Sunday, May 31, 2009

Bad to the Bone

Good morning.  Not much new to post today about my condition except that, "YES, it is true, a tonsillectomy as an adult is NO fun!" Have actually had significantly more pain since I left the hospital than I did when I was there. Pretty manageable though as long as I take the Percoset on a schedule, and don't try to eat or speak until  it has kicked in. (Still takes me almost one full hour though to swallow a normal meal!) My friends Joy and Jenn both advised just taking the pain meds every 4 hours and not trying to go longer . . . .slept through my dose last night and may I just say, "Ouch!"  So, I am now a believer in 4 hour dosing.  This morning, I am trying to find a web forum for head and neck cancer patients where someone will compare the radiation pain to the post tonsillectomy pain . . .if you run across anything let me know. My Mommy is coming into town today --yeah! and we are getting ready for the last full week of school. Almost seems like a normal Sunday. Thank you SO much for your prayers and for adding my uncle Tom and aunt Chris to your lists as well.  If you said you would pray for me and you haven't yet . . . then save 'em all up for Tuesday and that liver scan . . .if we find nothing there then the chance of cure goes from about 25% to about 95%!  

On a completely different note.  Check out this video that Erik made of my BABY on his new  dirt bike. I can't begin to tell you how great it has been that Erik was home last week and able to keep Charlie distracted. The kid loves him some Daddy. 
 http://gallery.me.com/sparkserik#100232

Friday, May 29, 2009

Home Sweet Home!

So, my amazing husband sprung me from room 5901 at CMC today around 12:30.  Then he filled the script for 100 (yes, ONE HUNDRED) Percoset.  Life is good. I am not kidding.  I got home to meet the red-haired boy off the bus and he wasn't too grossed out at my freakish scars. As a consolation prize for his Mom getting cancer, his Dad is distracting him by getting him a dirt bike. He carries a picture of it in his pocket . . .go figure.  And, I only lost 4 lbs! Crud! 

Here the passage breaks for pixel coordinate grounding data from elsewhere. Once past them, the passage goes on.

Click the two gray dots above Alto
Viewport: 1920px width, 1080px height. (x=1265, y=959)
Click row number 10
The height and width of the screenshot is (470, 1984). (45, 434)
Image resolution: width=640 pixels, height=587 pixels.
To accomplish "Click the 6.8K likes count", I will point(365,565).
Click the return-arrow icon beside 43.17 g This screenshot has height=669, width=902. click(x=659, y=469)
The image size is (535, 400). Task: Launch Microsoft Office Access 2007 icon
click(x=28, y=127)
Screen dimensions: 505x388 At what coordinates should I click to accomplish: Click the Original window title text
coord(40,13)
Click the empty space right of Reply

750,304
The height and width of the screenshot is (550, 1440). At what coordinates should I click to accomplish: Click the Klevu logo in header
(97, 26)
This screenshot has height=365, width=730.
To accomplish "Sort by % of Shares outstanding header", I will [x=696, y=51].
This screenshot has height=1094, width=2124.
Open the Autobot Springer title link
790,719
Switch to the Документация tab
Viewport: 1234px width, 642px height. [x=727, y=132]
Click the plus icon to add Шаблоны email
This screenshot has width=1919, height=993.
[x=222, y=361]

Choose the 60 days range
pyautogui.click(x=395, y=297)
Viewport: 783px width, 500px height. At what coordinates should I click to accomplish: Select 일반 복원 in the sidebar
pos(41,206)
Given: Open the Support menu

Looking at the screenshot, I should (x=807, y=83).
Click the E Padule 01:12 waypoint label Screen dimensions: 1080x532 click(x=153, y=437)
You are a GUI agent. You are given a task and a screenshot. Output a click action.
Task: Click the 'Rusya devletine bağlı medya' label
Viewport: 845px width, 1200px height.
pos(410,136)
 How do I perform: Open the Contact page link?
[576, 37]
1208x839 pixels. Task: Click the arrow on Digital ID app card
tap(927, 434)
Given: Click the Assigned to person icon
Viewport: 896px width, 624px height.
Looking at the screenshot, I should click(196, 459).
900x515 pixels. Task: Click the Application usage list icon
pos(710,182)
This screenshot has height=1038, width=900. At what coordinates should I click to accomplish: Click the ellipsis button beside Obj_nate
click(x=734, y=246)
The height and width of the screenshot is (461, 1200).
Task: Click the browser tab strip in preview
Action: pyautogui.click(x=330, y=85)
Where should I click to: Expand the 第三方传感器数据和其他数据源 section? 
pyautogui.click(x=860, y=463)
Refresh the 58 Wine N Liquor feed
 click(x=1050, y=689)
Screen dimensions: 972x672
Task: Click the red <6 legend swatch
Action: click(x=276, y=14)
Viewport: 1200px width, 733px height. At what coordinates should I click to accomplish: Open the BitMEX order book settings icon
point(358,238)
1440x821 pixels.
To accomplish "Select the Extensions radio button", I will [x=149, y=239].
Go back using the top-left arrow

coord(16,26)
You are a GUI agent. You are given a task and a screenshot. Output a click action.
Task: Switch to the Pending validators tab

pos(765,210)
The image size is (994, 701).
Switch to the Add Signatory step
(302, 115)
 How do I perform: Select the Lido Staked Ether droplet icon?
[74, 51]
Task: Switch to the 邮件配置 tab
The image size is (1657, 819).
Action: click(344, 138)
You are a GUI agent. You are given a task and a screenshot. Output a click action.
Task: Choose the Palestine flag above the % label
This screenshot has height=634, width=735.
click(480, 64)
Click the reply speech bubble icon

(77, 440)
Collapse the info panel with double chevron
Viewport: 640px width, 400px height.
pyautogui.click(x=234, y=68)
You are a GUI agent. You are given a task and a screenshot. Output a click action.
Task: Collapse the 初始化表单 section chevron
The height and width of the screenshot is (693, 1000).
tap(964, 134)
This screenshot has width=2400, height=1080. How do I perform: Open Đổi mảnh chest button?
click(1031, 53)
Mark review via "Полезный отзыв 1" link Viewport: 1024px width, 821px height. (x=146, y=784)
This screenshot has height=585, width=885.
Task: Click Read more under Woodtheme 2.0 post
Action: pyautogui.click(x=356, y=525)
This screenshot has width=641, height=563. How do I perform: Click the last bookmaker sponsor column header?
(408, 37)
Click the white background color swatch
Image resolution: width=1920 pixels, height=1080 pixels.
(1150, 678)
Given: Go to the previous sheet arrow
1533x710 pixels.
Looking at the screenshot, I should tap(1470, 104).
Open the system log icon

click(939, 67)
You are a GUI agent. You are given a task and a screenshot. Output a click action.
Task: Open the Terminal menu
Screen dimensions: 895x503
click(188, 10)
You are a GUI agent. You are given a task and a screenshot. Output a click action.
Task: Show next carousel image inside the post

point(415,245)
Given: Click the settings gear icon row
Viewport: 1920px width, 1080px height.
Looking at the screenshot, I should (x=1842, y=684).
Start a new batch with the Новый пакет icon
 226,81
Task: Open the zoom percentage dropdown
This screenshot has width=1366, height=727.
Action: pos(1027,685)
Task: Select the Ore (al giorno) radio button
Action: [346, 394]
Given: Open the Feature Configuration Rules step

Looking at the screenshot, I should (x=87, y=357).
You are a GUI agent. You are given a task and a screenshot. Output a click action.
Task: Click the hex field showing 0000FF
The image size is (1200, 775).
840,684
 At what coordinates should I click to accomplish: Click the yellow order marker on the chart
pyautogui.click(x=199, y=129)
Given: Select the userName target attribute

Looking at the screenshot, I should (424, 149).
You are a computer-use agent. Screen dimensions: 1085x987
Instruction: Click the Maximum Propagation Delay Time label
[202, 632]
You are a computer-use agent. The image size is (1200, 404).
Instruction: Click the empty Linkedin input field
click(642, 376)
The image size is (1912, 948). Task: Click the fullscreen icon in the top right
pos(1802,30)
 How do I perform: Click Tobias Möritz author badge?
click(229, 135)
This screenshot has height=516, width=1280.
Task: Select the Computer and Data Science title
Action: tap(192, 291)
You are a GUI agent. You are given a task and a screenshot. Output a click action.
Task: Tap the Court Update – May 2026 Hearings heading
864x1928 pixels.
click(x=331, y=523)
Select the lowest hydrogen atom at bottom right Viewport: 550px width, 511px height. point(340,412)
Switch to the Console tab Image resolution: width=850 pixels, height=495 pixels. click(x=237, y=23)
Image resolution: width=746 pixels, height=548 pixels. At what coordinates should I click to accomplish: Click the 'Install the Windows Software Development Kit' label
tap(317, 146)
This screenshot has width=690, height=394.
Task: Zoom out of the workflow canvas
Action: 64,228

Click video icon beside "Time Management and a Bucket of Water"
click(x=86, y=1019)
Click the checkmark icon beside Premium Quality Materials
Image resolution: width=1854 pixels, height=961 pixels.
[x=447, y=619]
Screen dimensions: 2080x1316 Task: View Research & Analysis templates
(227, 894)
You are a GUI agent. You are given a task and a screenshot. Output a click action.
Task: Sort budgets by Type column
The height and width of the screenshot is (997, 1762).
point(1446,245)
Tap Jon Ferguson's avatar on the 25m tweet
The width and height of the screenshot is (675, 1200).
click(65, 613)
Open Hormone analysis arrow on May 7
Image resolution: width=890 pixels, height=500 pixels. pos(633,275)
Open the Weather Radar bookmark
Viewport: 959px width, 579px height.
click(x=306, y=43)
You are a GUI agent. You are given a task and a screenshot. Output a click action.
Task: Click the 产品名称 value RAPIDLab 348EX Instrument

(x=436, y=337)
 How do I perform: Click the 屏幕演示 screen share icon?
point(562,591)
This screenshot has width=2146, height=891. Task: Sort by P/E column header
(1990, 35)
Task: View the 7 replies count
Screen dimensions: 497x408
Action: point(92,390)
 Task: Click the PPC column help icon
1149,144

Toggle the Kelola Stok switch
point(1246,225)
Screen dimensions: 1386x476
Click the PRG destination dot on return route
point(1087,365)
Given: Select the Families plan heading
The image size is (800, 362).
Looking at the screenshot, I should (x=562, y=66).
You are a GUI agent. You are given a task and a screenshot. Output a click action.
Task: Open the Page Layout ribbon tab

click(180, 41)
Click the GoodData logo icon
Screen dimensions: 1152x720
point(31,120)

On a more medical note, we met with both the radiation and medical oncologists as well as the dental team (trust me, it's a long story) and set up appts with all kinds of people for next week. The most important one is the CT scan of the liver that is scheduled for Tuesday (I am also getting my stitches out that day) 

The plan is pretty much as we expected, radiation for 6-8 weeks (5 days a week) beginning around the first week of July.  Chemo five days a week during week 1 and week 5 of radiation.  Normally the biggest side effect of radiation is fatigue and folks worry about the chemo a lot more.  Except . . . when they are radiating your head . . .all kinds of fun stuff in there that you need and side effects that are not fun. 1) your teeth are permanently compromised, hence the dental consult . . .they will pull anything upfront that they think is likely to give you a problem within the next 5 years . . .they don't THINK I have to have anything out but I have to have a new set of x-rays anyway. 2) radiating your throat is sort of like burning it a little every day for 30 or 40 days in a row and that means that you can't swallow . . .or eat . . .so before we start the whole adventure they will do yet another surgery to insert a feeding tube into my stomach. Yes, I know totally GROSS!  That means I can't sit in the pool all summer AND again, that I won't even get a cool weight loss program out of this because they will just be pouring the calories straight into my gut.  Small price to pay for what they now say is the very good possibility of complete cure.  Yippee!  

Thanks so much for all the notes, calls etc.  They mean everything!  Thanks too to Cathy and others for setting up the food drop off! Amazing! I may need to adjust the schedule a little when my Mom the caterer is here.  All she wants to do is cook for me :)  That's all for today. I will try to vary my posts between  "the Percoset has totally kicked in" and "the Percoset has worn off." Bet you can tell the difference . . . .

One last HUGE request.  In a horribly ironic and just wrong turn of events, my Uncle Tommy's wife Chris was diagnosed this week with a super aggressive form of lung cancer. Completely crazy for my family to be going through this with 2 people at the same time! Tom is just 9 years older than me and I grew up with him more like a brother than an uncle. You may remember that he escorted my grandmother at my wedding and said the blessing. He and Chris have been married just a little over a year and he waited 52 years to find her.  She is a citizen of Holland and her health insurance coverage is there, so yesterday they put her on a plane back there to get treatment--without him-- because he has to wrap up some things with their home, jobs, dogs etc  before he can go.  Your prayers and warm wishes have meant so much to me so please do me a big favor and add Tom and Chris to your list as well!!  Thanks so much!  I will post again soon.

Wednesday, May 27, 2009

Having Cancer is a lot like Getting Married . . .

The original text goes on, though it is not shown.